First picture is of a wooden prop. Looks like something that belongs in a YO-3 or rather a QT-2. I asked the docent, he confirmed it was from a quiet aircraft, but he said it predated QT-2...Any ideas?

Second picture is the restoration of the He-219 wing. The fuselage and nacelles are already waiting for it at the Udvar Hazy museum.

Third picture is from one of the hangars they showed me. It's full to the brim with aero engines. The shelves each can contain 4 large engines, more of the smaller variety. There must have been some 200 engines, ranging from one-offs to Conquerors, DB-601s, V-1710s, and obscure japanese ones. The docent says they have about as many engines as the rest of the world's collections combined. I believe him.

God only knows how many other things they have in the thousands of crates they have in the 20+ hangars.
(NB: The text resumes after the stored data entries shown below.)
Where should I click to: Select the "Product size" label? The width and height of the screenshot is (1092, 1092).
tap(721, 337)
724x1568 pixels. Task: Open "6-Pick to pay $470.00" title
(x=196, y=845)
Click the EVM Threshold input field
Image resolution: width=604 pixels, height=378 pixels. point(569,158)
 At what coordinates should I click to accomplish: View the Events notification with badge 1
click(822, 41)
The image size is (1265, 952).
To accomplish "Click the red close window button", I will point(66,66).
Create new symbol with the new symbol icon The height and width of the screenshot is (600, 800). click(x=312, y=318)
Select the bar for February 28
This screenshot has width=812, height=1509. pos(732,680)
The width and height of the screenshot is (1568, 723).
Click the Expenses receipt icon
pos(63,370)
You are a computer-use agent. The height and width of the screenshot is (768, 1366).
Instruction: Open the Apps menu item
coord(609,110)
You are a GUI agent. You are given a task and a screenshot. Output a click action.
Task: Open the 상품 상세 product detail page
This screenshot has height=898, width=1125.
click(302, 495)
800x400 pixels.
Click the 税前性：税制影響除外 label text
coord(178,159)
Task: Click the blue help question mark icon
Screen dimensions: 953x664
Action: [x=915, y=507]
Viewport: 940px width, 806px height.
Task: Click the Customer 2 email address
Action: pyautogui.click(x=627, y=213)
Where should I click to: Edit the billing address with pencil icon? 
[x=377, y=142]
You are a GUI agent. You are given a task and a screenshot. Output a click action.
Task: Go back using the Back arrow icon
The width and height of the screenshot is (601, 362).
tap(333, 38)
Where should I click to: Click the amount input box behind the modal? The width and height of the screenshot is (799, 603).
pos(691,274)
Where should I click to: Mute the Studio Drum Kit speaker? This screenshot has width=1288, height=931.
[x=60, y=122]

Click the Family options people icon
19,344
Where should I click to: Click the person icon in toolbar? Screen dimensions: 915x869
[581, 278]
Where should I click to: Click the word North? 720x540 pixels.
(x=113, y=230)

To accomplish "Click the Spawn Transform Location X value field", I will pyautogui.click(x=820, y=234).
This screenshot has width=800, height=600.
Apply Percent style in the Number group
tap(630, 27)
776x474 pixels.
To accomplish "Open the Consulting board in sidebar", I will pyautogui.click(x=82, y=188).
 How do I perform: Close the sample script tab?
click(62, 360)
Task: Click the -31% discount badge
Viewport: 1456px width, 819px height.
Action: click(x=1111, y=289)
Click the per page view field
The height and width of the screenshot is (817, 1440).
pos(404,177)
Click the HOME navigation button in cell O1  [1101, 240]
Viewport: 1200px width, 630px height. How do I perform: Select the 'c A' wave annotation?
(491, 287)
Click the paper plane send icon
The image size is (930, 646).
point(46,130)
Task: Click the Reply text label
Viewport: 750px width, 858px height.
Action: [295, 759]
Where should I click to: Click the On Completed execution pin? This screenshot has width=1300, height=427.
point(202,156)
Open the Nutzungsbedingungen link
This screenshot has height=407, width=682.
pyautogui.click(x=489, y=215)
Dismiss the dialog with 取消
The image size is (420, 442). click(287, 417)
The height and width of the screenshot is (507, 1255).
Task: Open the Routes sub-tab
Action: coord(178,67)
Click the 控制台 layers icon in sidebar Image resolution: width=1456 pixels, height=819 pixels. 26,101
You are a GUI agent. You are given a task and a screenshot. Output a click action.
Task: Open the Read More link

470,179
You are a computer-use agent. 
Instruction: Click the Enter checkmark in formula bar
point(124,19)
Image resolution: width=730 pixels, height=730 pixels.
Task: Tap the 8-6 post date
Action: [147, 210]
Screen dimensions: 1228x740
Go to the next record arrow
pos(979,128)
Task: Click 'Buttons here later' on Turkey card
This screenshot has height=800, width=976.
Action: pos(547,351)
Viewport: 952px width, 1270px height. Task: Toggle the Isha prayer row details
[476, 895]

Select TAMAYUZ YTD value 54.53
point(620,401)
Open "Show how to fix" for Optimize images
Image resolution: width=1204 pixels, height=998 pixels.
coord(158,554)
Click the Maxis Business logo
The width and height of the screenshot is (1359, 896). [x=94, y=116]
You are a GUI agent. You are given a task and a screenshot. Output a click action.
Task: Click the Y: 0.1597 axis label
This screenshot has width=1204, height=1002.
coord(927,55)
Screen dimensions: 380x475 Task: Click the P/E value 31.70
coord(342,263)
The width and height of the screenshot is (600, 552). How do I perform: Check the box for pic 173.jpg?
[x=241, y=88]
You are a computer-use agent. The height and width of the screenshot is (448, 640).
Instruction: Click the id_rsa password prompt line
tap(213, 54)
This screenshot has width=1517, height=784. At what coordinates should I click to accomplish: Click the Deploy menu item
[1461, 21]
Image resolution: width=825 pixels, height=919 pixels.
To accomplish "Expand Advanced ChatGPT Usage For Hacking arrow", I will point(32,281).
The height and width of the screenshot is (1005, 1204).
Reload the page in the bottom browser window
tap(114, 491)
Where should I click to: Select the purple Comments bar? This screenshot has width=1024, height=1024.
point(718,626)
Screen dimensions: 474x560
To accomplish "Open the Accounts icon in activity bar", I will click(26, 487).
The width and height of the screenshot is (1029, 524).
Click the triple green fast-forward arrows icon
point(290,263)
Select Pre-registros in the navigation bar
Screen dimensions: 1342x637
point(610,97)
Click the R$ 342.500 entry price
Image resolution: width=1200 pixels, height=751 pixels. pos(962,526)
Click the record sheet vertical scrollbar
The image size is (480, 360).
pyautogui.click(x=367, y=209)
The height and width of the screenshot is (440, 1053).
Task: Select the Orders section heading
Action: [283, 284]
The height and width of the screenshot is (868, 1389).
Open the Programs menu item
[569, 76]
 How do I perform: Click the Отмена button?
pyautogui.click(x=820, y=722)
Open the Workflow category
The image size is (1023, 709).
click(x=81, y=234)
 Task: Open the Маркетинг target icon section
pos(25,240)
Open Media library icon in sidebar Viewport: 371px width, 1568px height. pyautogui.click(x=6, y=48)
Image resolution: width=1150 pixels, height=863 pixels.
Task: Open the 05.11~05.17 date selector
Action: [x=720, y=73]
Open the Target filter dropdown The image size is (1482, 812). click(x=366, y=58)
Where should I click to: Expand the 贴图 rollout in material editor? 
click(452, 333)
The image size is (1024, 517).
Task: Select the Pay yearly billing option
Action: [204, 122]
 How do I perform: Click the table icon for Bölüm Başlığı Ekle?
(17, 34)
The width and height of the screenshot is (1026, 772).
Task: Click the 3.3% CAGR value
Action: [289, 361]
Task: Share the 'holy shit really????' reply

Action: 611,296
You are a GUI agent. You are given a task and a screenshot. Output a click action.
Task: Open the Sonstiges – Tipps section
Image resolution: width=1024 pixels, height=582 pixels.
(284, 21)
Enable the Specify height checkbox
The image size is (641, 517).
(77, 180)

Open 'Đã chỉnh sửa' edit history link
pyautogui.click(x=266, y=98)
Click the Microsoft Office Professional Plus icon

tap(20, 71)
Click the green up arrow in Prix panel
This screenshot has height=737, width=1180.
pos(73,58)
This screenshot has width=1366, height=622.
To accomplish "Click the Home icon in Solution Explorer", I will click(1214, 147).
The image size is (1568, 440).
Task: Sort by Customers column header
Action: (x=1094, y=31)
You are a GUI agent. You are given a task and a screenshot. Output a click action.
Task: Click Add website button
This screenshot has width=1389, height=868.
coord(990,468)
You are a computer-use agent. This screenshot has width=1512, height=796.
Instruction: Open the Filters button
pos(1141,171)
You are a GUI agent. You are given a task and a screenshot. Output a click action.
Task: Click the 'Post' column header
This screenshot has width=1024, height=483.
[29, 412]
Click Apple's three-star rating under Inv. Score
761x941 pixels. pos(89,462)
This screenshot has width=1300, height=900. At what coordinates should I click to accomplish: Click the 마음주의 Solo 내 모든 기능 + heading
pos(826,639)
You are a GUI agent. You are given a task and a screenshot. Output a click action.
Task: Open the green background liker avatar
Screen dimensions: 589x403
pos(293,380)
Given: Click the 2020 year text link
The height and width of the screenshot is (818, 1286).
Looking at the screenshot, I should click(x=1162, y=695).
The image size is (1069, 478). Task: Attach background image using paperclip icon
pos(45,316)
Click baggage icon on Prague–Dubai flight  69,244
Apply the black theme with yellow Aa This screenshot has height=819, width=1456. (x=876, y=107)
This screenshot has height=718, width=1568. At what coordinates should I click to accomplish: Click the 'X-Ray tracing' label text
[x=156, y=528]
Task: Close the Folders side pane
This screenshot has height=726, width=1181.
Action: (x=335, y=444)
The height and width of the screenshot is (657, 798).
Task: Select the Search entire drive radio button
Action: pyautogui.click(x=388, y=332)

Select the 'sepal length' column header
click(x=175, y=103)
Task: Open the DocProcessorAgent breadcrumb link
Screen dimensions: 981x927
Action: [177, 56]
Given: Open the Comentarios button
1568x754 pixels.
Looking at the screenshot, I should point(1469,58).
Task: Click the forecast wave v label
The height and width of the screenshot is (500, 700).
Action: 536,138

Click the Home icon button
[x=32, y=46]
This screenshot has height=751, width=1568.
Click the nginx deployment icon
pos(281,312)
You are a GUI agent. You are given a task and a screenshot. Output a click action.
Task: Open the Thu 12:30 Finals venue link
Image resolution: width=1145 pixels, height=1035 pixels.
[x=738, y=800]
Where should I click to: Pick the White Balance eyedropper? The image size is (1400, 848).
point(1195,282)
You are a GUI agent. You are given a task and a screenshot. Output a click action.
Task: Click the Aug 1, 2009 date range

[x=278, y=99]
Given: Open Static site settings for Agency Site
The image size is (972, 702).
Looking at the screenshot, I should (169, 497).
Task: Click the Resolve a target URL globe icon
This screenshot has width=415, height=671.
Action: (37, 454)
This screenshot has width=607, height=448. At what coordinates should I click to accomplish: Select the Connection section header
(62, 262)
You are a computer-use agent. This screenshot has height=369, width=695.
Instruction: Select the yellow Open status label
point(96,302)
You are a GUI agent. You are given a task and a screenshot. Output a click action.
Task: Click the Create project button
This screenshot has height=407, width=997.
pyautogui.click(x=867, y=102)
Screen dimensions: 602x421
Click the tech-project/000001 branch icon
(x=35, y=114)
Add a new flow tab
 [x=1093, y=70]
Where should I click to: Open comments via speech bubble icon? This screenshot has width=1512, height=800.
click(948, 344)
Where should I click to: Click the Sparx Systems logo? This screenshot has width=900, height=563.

I think this one was the arch of the covenant (fourth pic).

Next picture is a bit of trivia. name the airplane this bare aluminum part belongs to.

Then there is a picture of one of the two Kika airframes they have in storage (as well as engines). there is talk of making a full airplane out of the two.

Last picture is of a set of wings I was not able to identify (white wings with strangely thin nacelles). the planform is straight rectangular, untapered. I estimate it's about 6-7 meters span. It must be for a high wing aircraft, I could see no sign of landing gear attachments. i am puzzled by those nacelles. Any ideas?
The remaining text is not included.